__Task directions__.
Report every line in the records below that holds the word "Open".

__Supplied material__.
BEGIN
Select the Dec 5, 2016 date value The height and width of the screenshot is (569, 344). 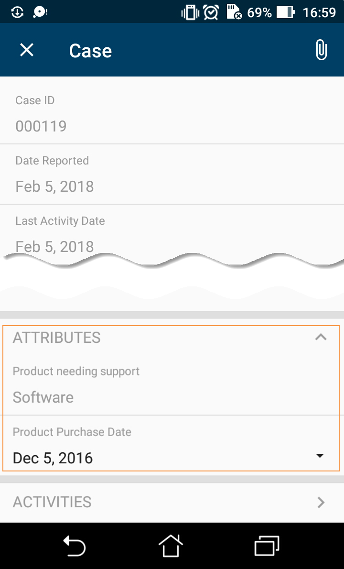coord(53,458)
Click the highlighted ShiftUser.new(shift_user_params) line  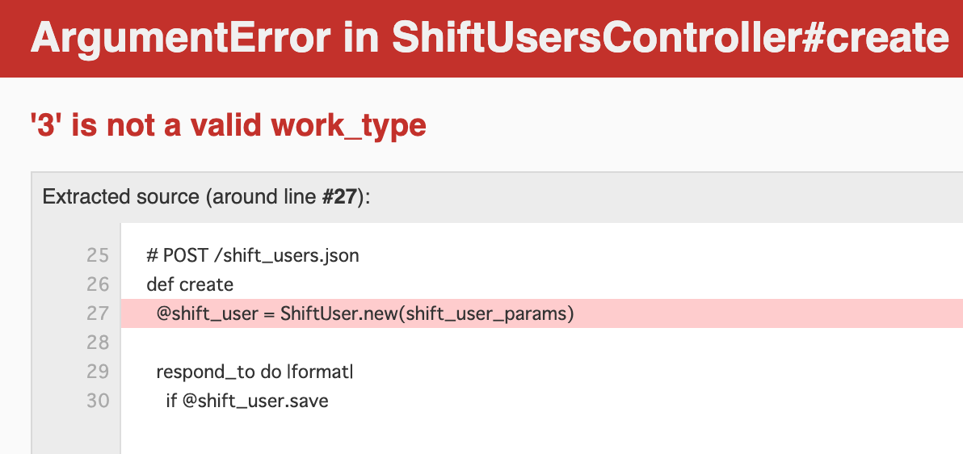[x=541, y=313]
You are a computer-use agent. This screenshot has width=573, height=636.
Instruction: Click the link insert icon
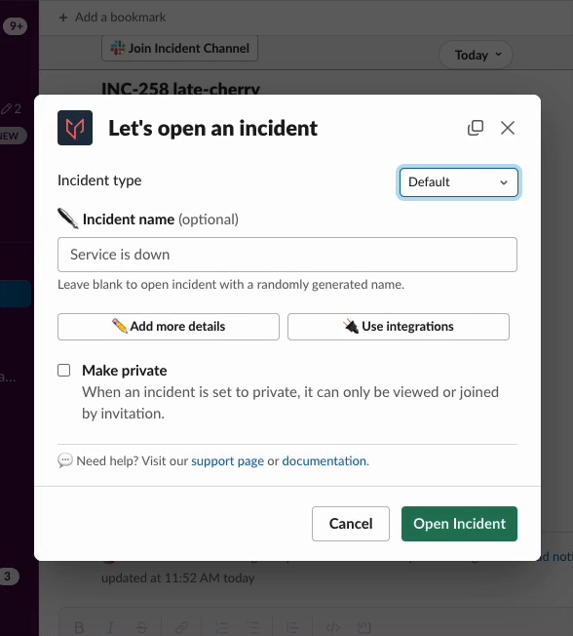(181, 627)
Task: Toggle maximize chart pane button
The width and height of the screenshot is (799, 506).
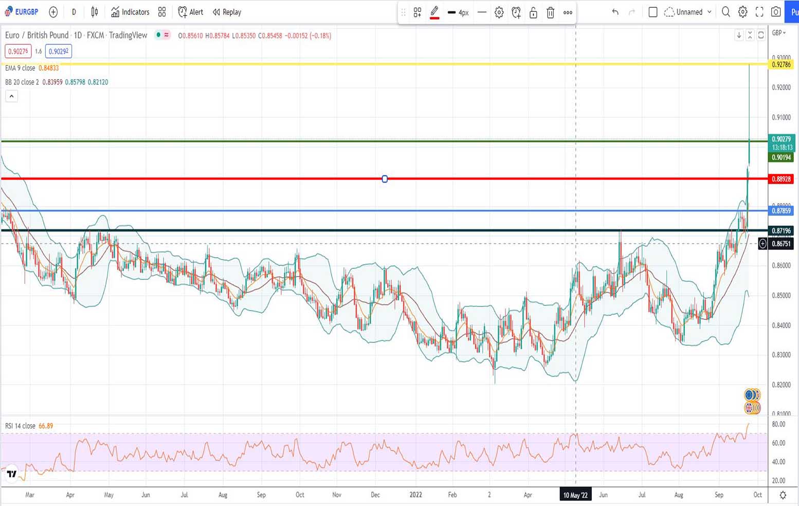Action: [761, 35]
END
BEGIN
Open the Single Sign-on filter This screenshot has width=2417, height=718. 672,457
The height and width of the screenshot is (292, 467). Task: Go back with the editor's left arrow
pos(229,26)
END
BEGIN
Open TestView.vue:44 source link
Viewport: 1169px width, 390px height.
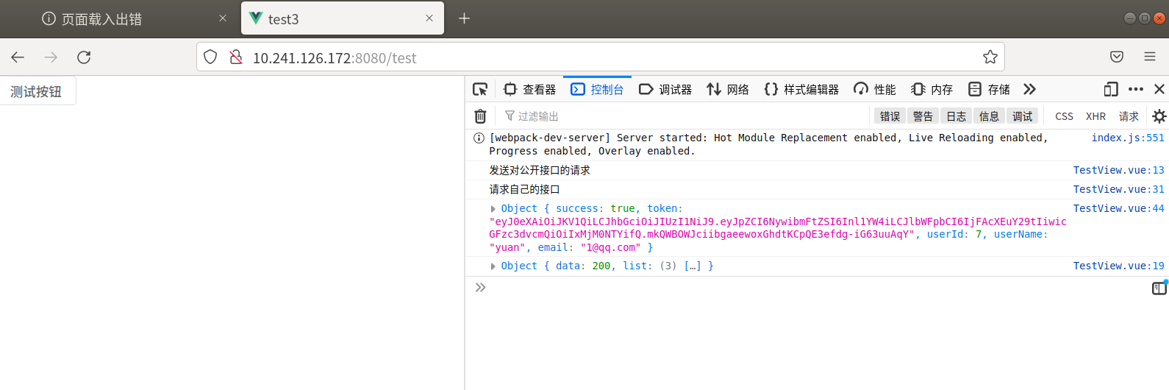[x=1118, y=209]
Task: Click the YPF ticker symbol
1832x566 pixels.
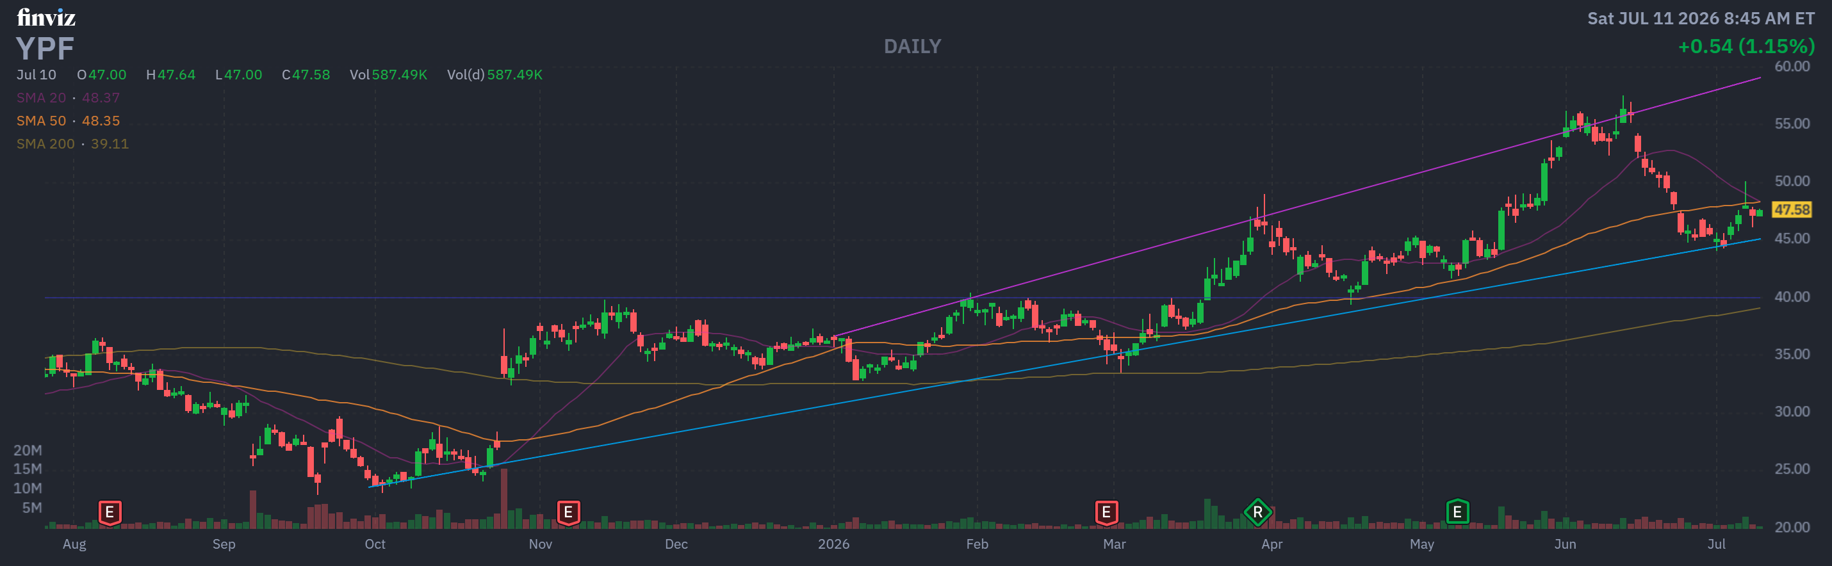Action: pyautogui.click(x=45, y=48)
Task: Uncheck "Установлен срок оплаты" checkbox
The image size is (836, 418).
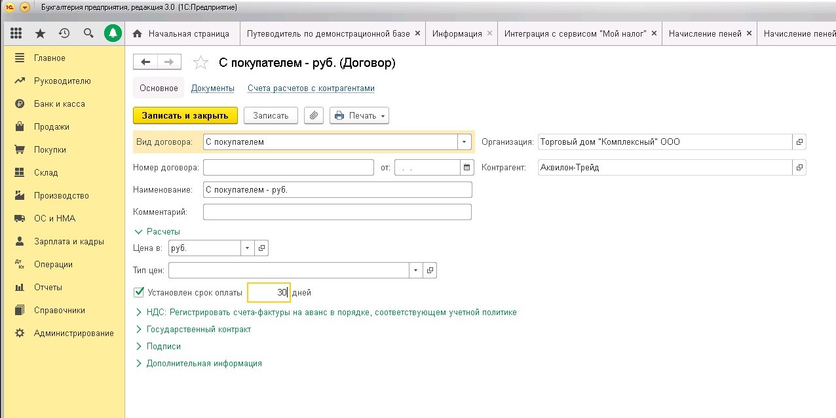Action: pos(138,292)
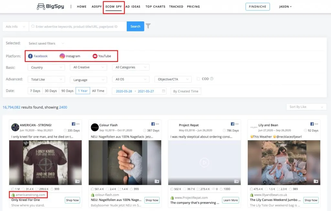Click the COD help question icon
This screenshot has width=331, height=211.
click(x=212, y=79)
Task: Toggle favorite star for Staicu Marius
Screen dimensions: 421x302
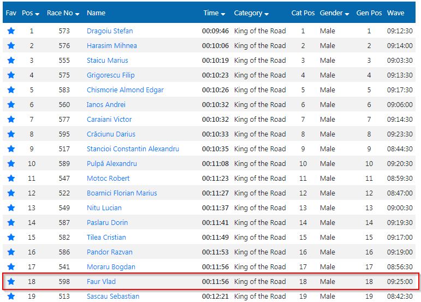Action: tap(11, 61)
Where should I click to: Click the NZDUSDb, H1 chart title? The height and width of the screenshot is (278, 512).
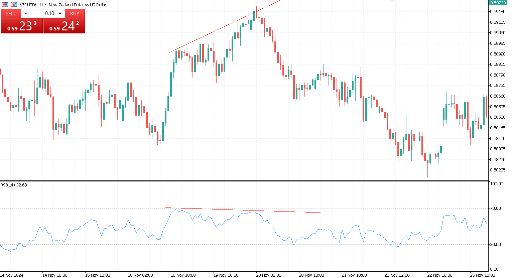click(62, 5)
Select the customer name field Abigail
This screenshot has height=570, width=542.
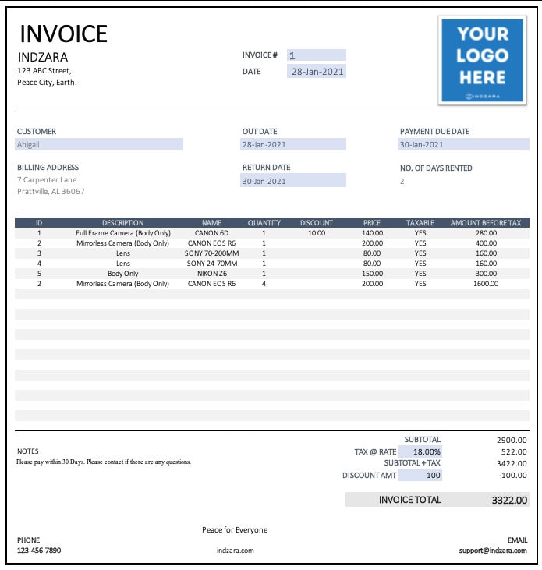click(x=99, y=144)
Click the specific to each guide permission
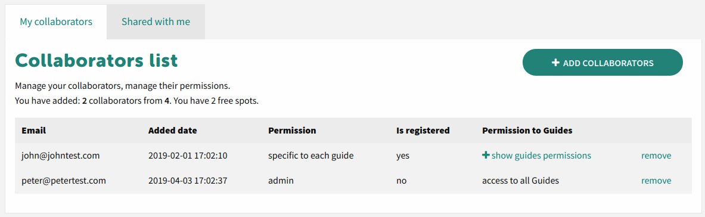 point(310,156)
END
__Result of this exercise__.
Open the Single Sign-on filter This screenshot has width=2417, height=718. 672,457
Open TestView.vue:44 source link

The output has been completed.